> PROBLEM TO WORK ON:
Reproduce every one of the entries below verbatim, keeping each character, space, and line break unchanged.

--------------------------------------------------

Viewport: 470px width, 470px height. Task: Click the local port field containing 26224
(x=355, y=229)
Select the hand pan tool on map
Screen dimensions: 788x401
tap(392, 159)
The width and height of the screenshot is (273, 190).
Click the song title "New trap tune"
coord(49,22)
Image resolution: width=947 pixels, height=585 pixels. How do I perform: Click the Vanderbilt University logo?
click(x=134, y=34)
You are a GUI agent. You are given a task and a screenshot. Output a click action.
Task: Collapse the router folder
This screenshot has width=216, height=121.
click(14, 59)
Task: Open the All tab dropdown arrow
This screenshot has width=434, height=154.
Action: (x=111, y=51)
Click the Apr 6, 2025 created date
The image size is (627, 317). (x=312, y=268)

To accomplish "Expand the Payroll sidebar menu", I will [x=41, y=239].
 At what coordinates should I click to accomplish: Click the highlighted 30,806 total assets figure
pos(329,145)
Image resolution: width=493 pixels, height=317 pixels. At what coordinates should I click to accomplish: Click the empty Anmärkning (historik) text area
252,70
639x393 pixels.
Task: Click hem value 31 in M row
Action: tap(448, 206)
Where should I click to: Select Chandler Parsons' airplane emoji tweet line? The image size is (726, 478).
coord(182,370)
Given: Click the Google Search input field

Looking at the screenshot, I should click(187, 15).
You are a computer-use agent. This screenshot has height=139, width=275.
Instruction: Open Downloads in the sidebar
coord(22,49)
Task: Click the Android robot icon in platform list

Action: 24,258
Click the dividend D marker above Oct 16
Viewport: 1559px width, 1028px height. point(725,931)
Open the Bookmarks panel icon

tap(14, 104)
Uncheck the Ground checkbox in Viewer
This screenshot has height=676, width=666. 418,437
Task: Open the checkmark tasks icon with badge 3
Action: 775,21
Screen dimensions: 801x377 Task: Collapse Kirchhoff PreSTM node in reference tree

--------------------------------------------------

> OUTPUT:
Viewport: 470px width, 470px height. Task: Click the local port field containing 26224
(x=355, y=229)
Select the hand pan tool on map
Screen dimensions: 788x401
tap(392, 159)
The width and height of the screenshot is (273, 190).
Click the song title "New trap tune"
coord(49,22)
Image resolution: width=947 pixels, height=585 pixels. How do I perform: Click the Vanderbilt University logo?
click(x=134, y=34)
You are a GUI agent. You are given a task and a screenshot. Output a click action.
Task: Collapse the router folder
This screenshot has width=216, height=121.
click(14, 59)
Task: Open the All tab dropdown arrow
This screenshot has width=434, height=154.
Action: (x=111, y=51)
Click the Apr 6, 2025 created date
The image size is (627, 317). (x=312, y=268)

To accomplish "Expand the Payroll sidebar menu", I will [x=41, y=239].
 At what coordinates should I click to accomplish: Click the highlighted 30,806 total assets figure
pos(329,145)
Image resolution: width=493 pixels, height=317 pixels. At what coordinates should I click to accomplish: Click the empty Anmärkning (historik) text area
252,70
639x393 pixels.
Task: Click hem value 31 in M row
Action: tap(448, 206)
Where should I click to: Select Chandler Parsons' airplane emoji tweet line? The image size is (726, 478).
coord(182,370)
Given: Click the Google Search input field

Looking at the screenshot, I should click(187, 15).
You are a computer-use agent. This screenshot has height=139, width=275.
Instruction: Open Downloads in the sidebar
coord(22,49)
Task: Click the Android robot icon in platform list

Action: 24,258
Click the dividend D marker above Oct 16
Viewport: 1559px width, 1028px height. point(725,931)
Open the Bookmarks panel icon

tap(14, 104)
Uncheck the Ground checkbox in Viewer
This screenshot has height=676, width=666. 418,437
Task: Open the checkmark tasks icon with badge 3
Action: 775,21
Screen dimensions: 801x377 Task: Collapse Kirchhoff PreSTM node in reference tree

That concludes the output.